Australian composer and pianist Carl Vine (b. 1954) first came to prominence with his 25 dance scores, and his catalog now also includes seven symphonies, ten concertos, music for film, television and theater, electronic music and numerous chamber works. Since 2000 he has been the Artistic Director of Musica Viva Australia, the world's largest entrepreneur of chamber music. In 2006, Vine also became the Artistic Director of the Huntington Estate Music Festival, Australia's most prestigious annual chamber music event. He has been honored with at least twenty major awards in his homeland, including the Don Banks Music Award (the highest honor available to musicians through the Australia Council for the Arts) and an honorary doctorate from the University of Western Australia. The composer provides the following note about his Five Bagatelles (1994):
The Australian National AIDS Trust asked me to play the piano at their annual fund-raising dinner in 1994. As I hadn’t performed professionally since 1989 it was hard to think of a suitable work that would be both appropriate and easy enough for my dwindling keyboard skills. I decided it was simplest to write a short work just for the occasion, and Threnody was born. Having grown fond of the work, it seemed wasteful not to have a context in which it might be useful, so I made it the last in this set of Five Bagatelles.

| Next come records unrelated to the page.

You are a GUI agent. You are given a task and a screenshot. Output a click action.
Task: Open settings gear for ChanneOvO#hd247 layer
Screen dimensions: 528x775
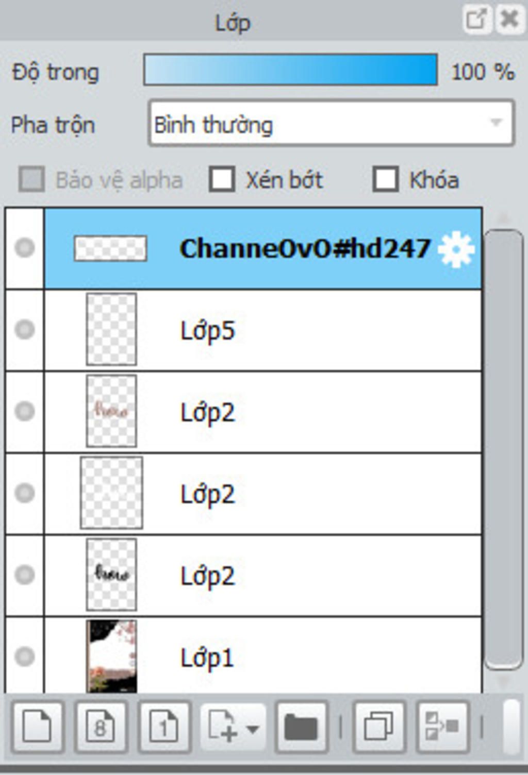(x=456, y=249)
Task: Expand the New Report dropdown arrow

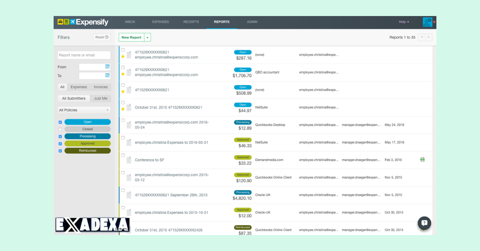Action: pyautogui.click(x=148, y=37)
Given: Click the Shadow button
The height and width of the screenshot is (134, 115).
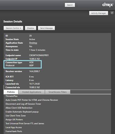Looking at the screenshot, I should (31, 28).
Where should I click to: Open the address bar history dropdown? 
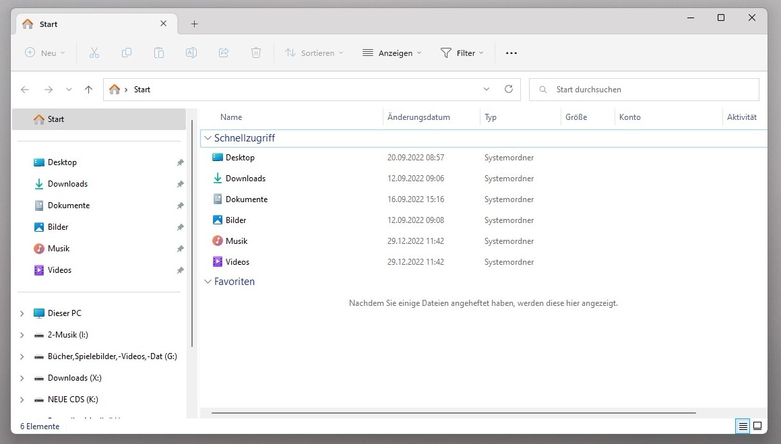(x=487, y=89)
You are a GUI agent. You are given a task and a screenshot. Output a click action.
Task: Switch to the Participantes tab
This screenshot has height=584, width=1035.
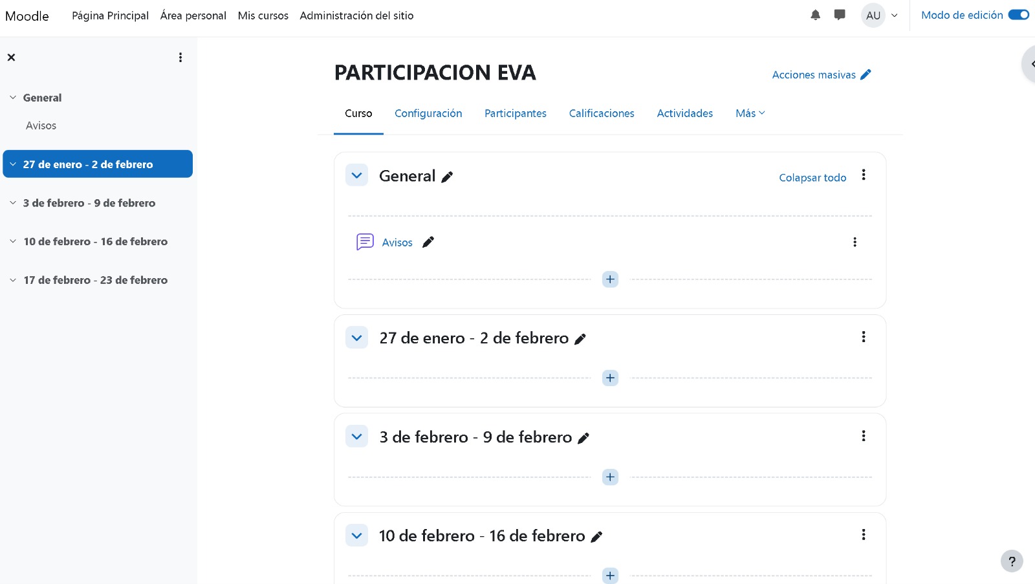click(515, 113)
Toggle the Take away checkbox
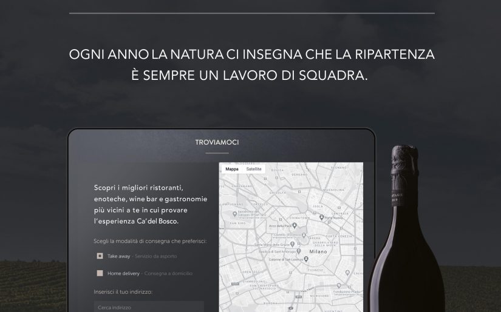This screenshot has height=312, width=501. pos(100,256)
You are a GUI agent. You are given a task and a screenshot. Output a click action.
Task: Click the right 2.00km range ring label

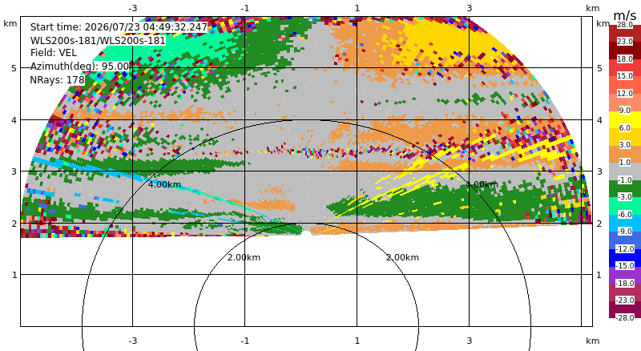click(403, 257)
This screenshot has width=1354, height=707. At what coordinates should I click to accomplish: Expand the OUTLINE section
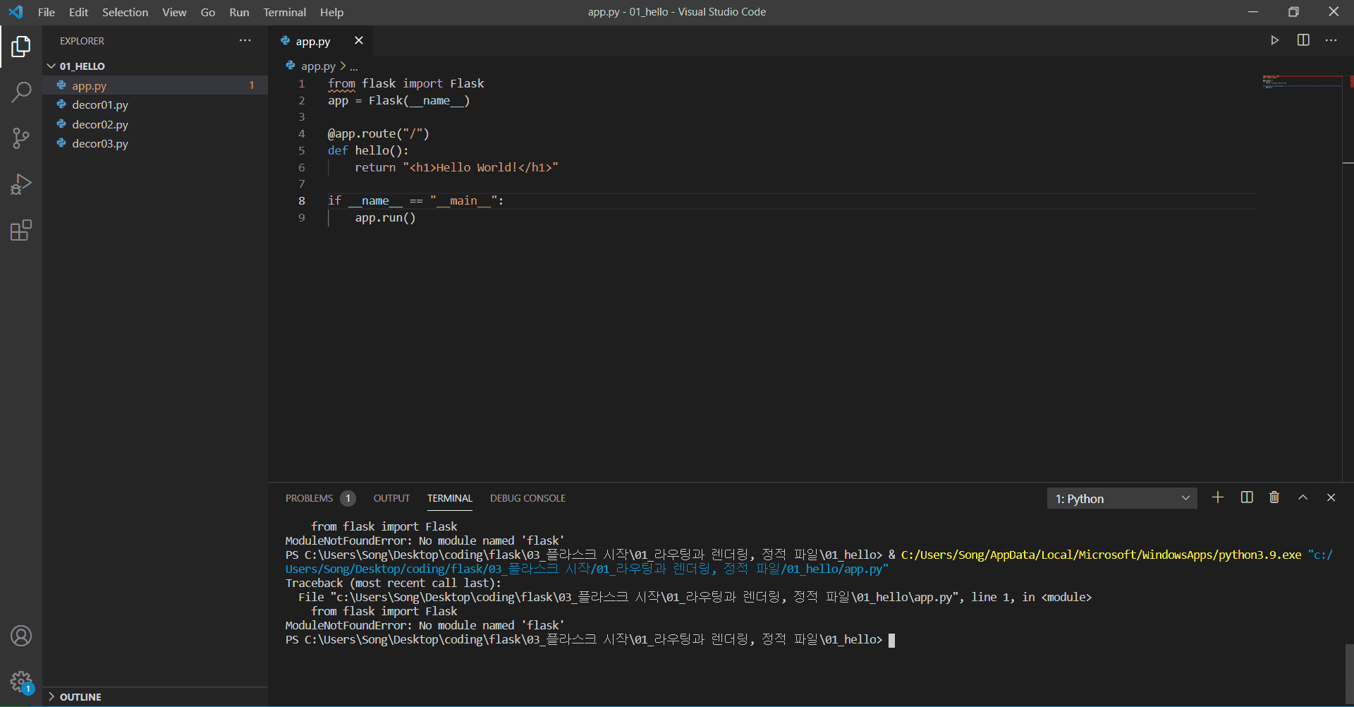click(x=80, y=696)
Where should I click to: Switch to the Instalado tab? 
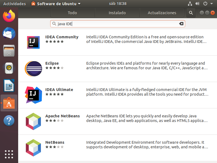(x=117, y=13)
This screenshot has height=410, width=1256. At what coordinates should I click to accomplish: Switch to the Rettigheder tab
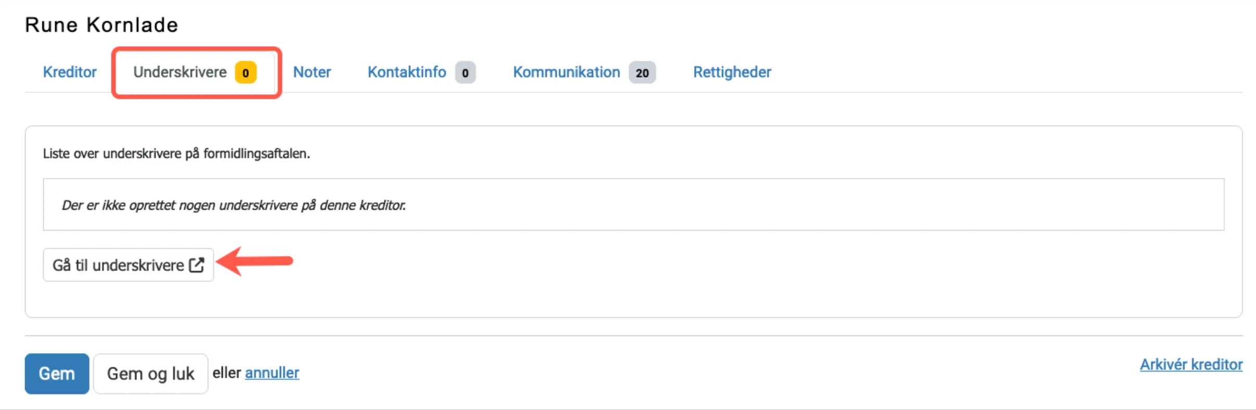tap(732, 72)
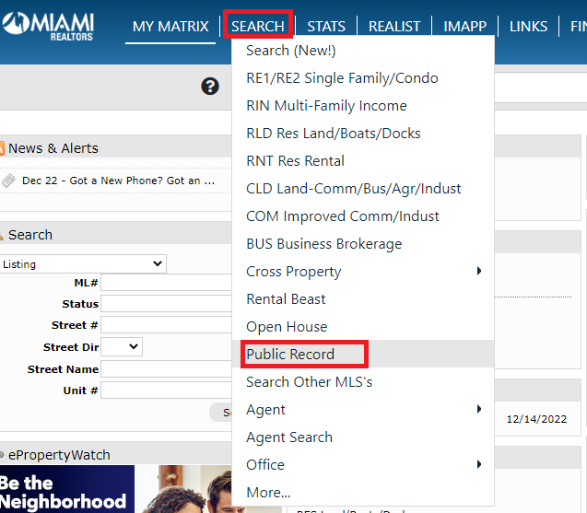
Task: Click the Dec 22 new phone alert link
Action: (118, 181)
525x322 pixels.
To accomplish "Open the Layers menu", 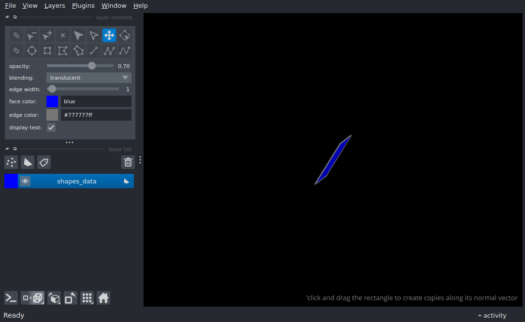I will point(55,6).
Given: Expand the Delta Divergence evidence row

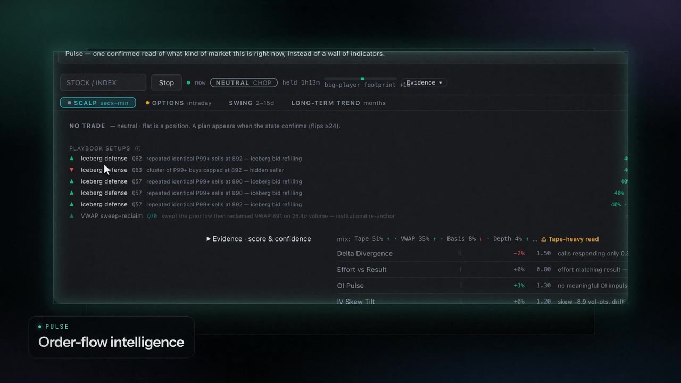Looking at the screenshot, I should pos(483,254).
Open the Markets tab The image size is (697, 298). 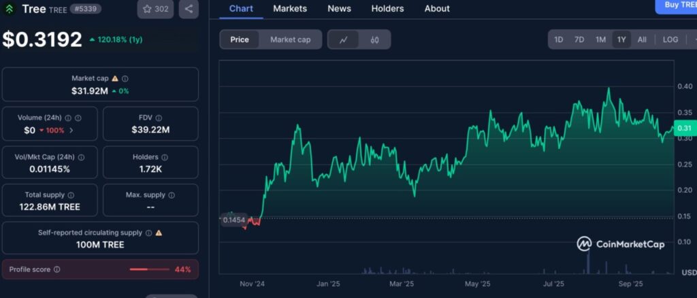click(x=290, y=9)
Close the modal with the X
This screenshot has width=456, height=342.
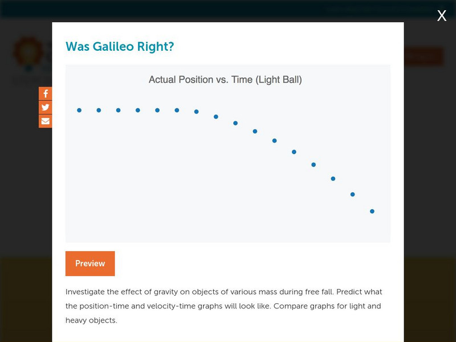click(x=442, y=16)
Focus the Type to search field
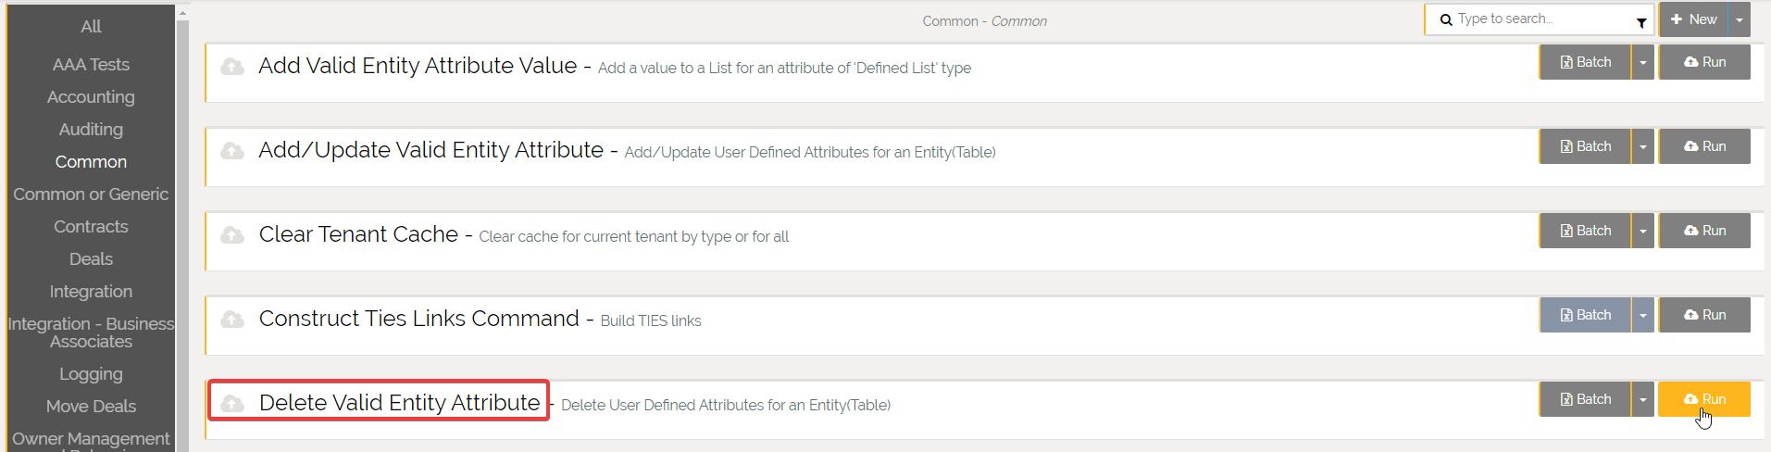 click(x=1537, y=19)
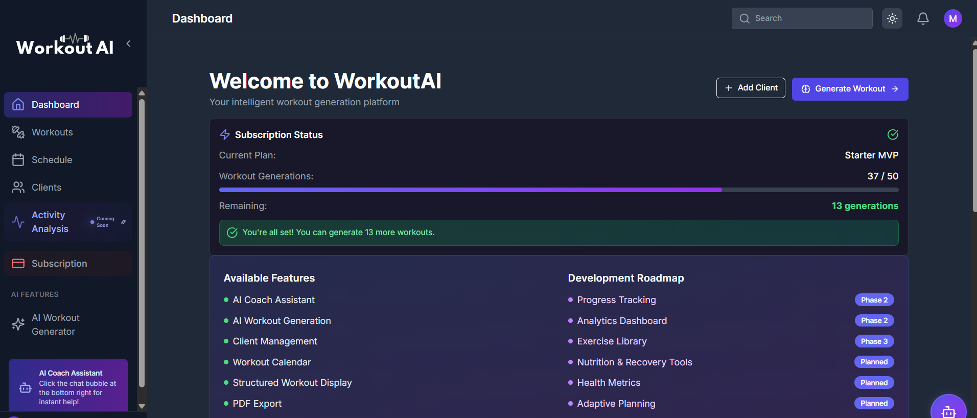Click the workout generations progress bar
Screen dimensions: 977x418
point(558,190)
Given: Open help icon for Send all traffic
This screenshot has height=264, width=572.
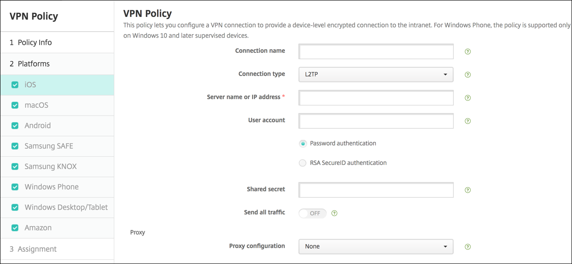Looking at the screenshot, I should point(334,213).
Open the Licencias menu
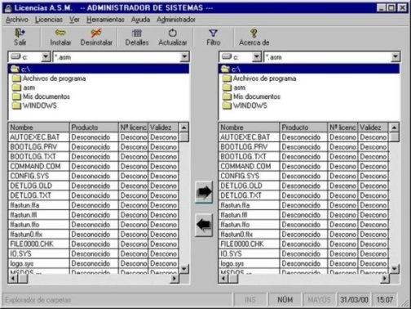The width and height of the screenshot is (411, 309). (x=49, y=20)
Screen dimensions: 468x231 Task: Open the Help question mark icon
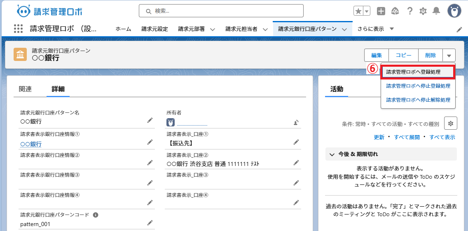(410, 11)
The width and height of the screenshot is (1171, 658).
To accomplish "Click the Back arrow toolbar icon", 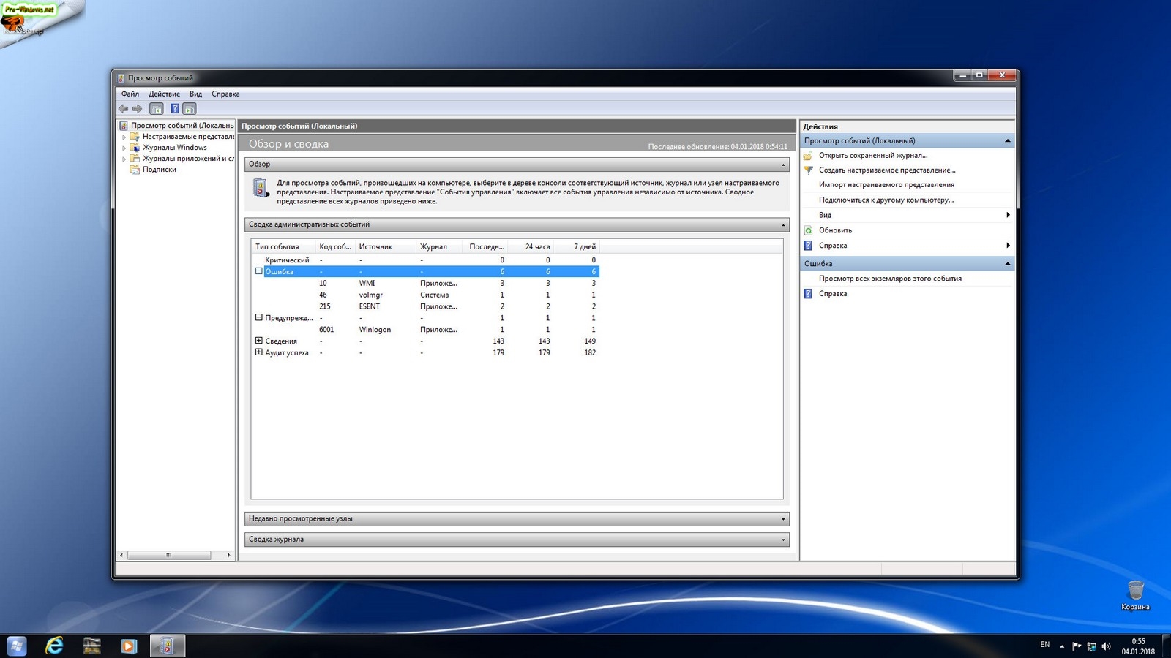I will click(123, 109).
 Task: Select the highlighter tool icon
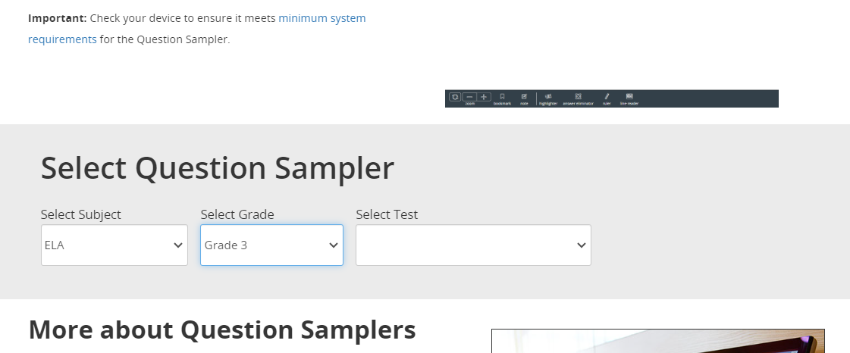548,96
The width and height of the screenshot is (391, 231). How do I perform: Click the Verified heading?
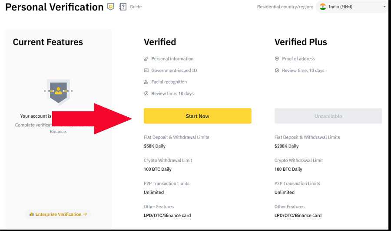coord(160,42)
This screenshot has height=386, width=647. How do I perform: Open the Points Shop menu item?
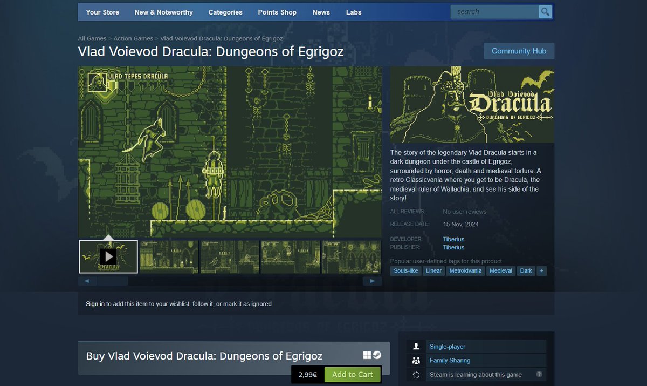pos(277,12)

The Polish-born pianist Frédéric Chopin (1810-1849) was the first composer to make full use of the expressive qualities and coloristic potential of the piano when it was a still-developing keyboard instrument, and he rightly has been called the "Poet of the Piano." Much of all piano music by subsequent composers shows his influence, and his revolutionary use of chromatic harmonies and unusual key relationships profoundly influenced composers of symphonic music and operas as well, including Franz Liszt and Richard Wagner; thus Chopin's importance in the development of the "Romantic" style in general cannot be overestimated. Composed in 1844, Chopin’s extremely demanding Piano Sonata No. 3 in B minor, op. 58 is a work of his full maturity. Rather than breaking with tradition as Beethoven had intended with his op. 31 sonatas, Chopin consciously moves closer to the “traditional” sonata (as Beethoven had redefined it)—a tradition Chopin had all but ignored in his earlier forays in the genre. Chopin concedes greater use of motivic development in his first movement, but never at the sacrifice of his melodic and harmonic sensibilities. And, as in his own second sonata, Chopin places his Scherzo before the nocturne-like Largo, rather than placing it in the more traditional spot between the slow movement and his ultimately triumphant Finale.